Work to complete
Pull out every line in the listing that contains the word "screenshot". Case counts.

Task inputs
* Start *

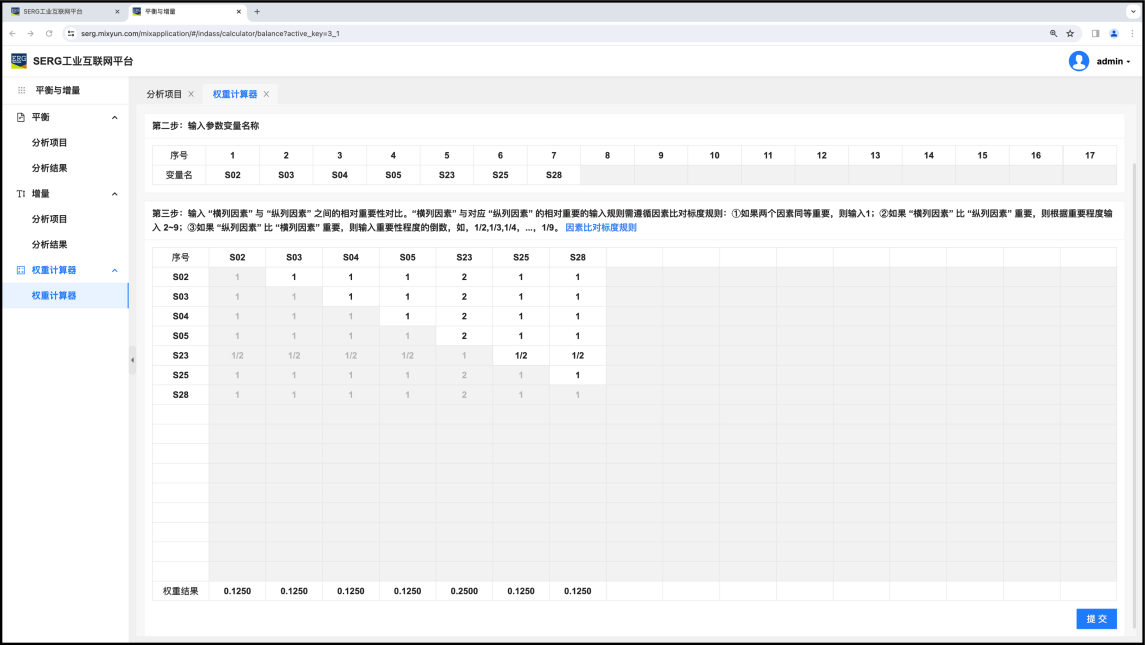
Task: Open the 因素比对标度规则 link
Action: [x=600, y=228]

* End *
* Start *

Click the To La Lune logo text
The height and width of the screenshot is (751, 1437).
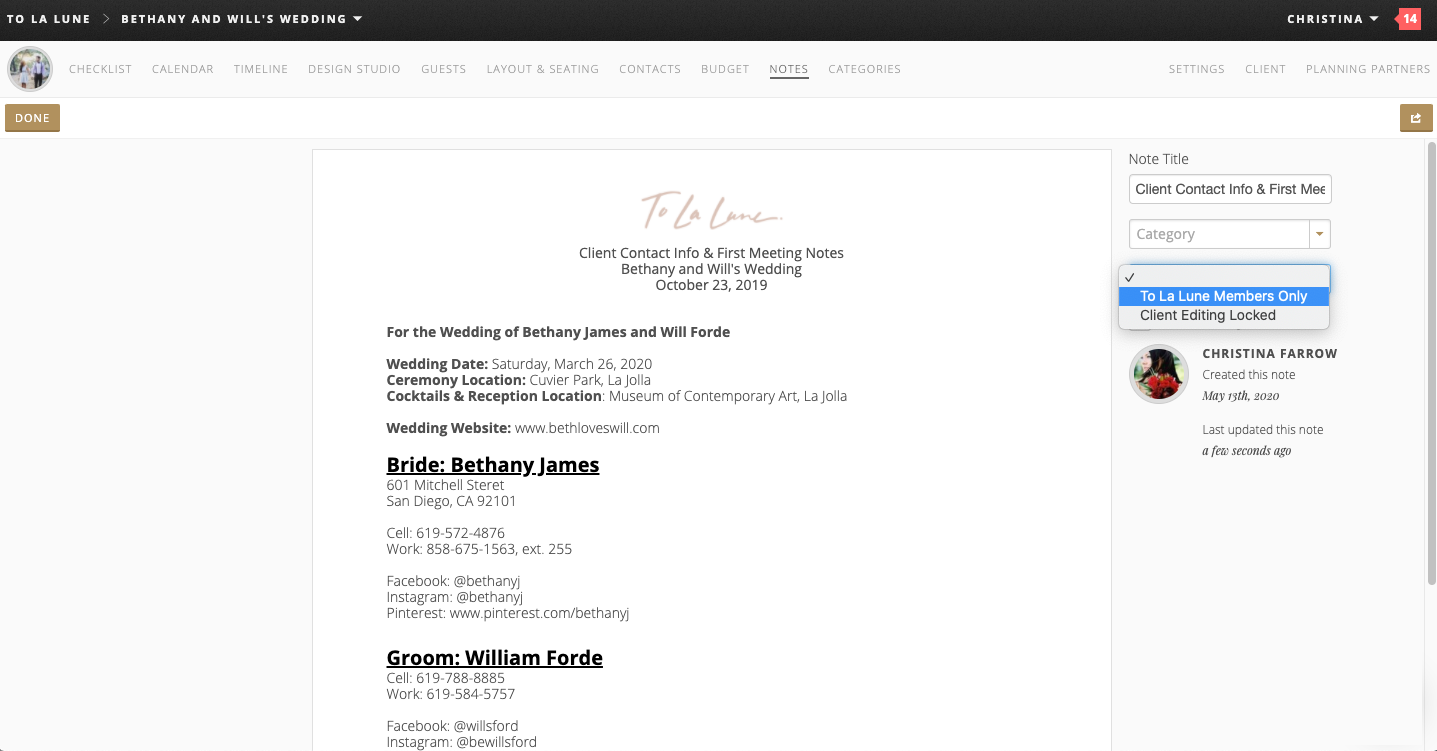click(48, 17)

* End *

Worked answer
The height and width of the screenshot is (751, 1437).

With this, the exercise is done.